Saved entries:
*** Begin section ***

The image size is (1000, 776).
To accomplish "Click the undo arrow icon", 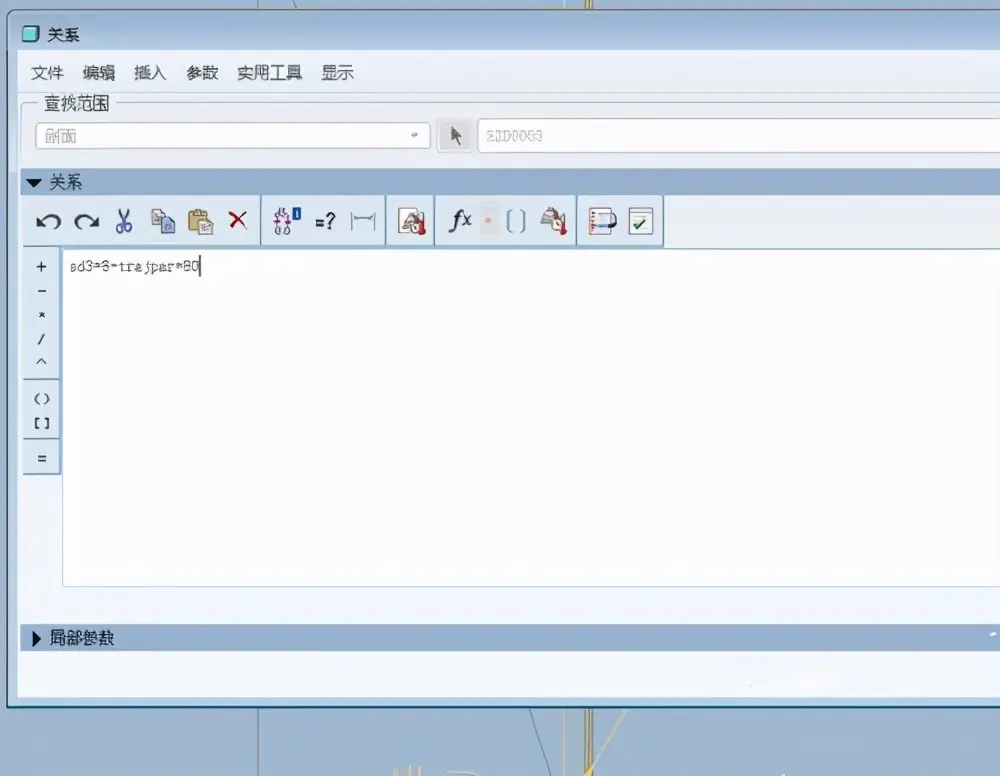I will click(48, 221).
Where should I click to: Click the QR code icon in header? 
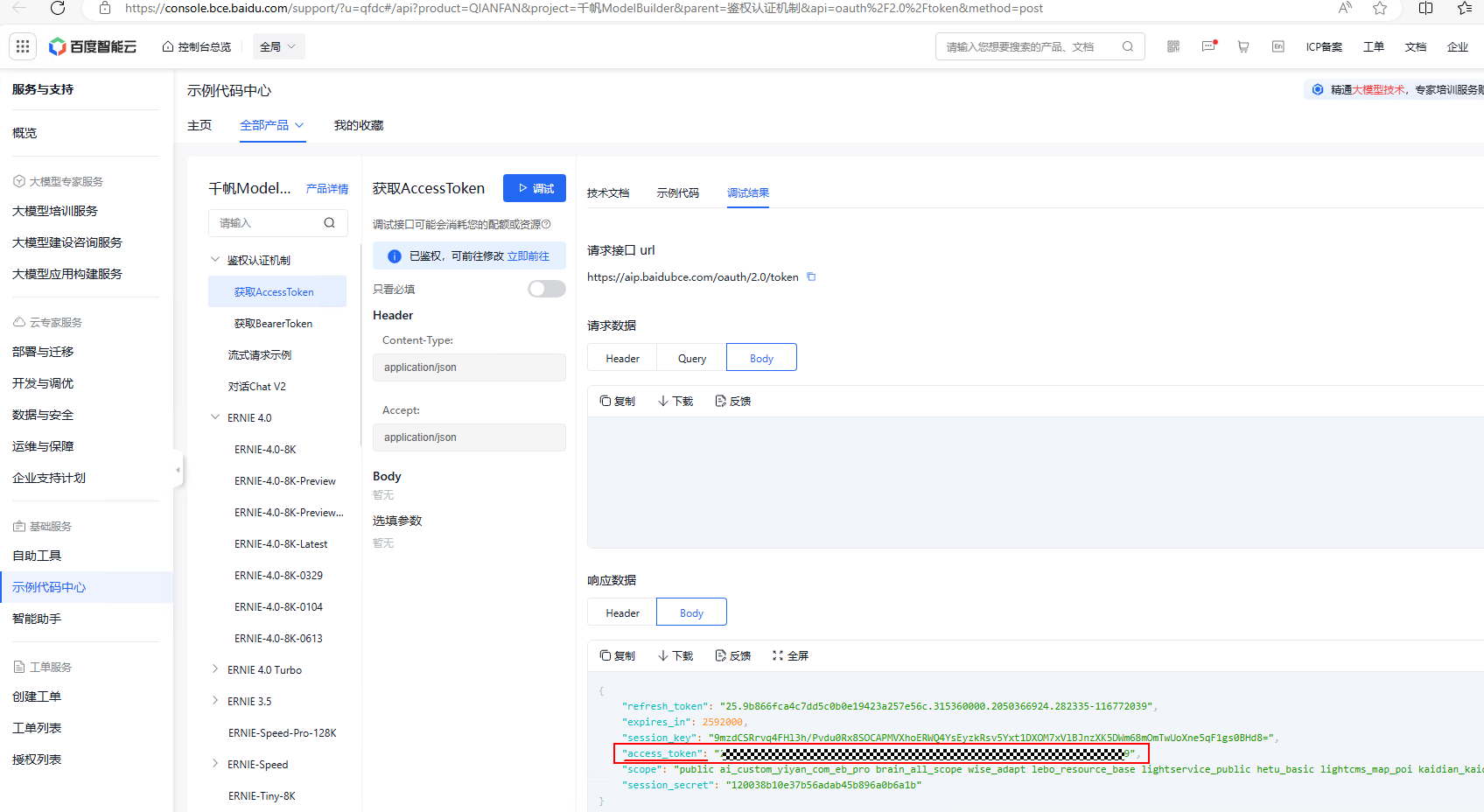[1173, 46]
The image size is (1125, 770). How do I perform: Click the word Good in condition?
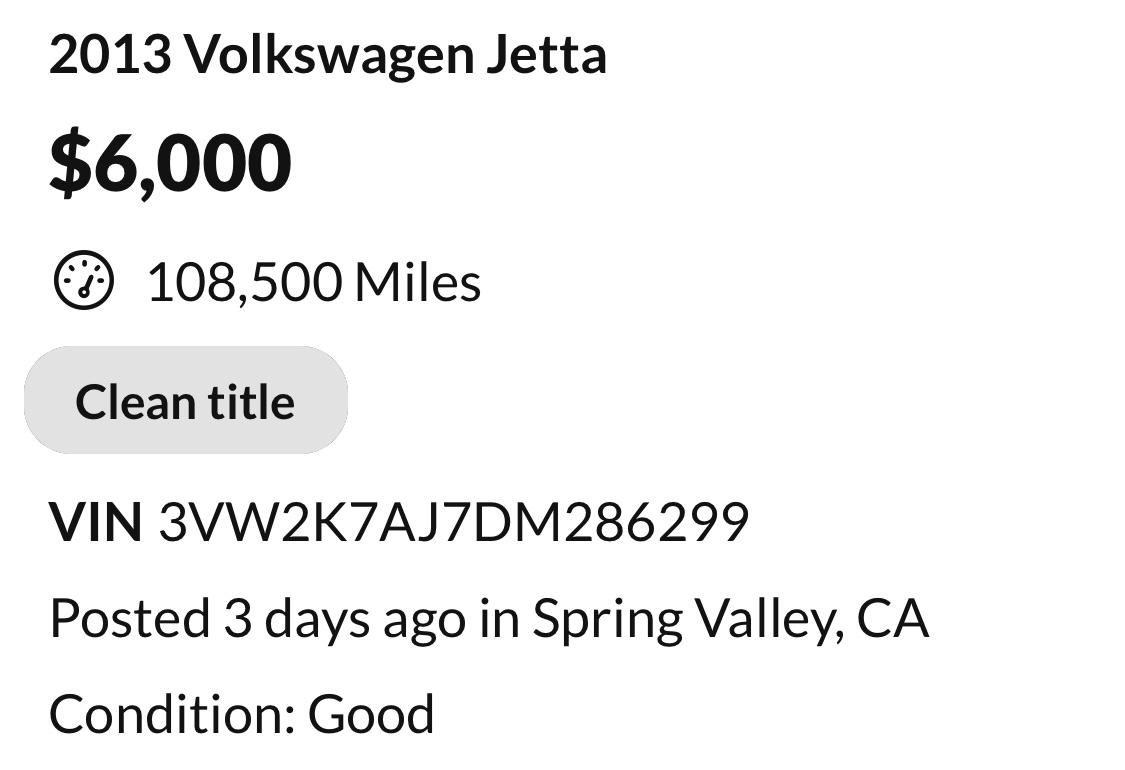[x=371, y=714]
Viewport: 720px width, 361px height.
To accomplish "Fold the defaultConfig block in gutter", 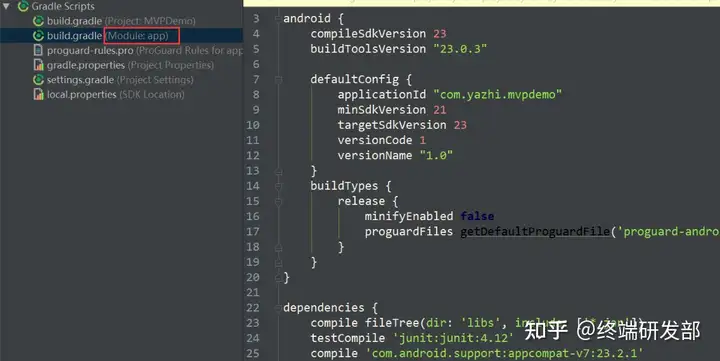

*** End section ***

● Work task
Exactly the lines from the one holding "Viewport: 720px width, 361px height." through the last line of the entries, both included, are to be duplicated; leave the pictures out.

● Written solution
Viewport: 720px width, 361px height.
To accomplish "Fold the defaultConfig block in gutter", 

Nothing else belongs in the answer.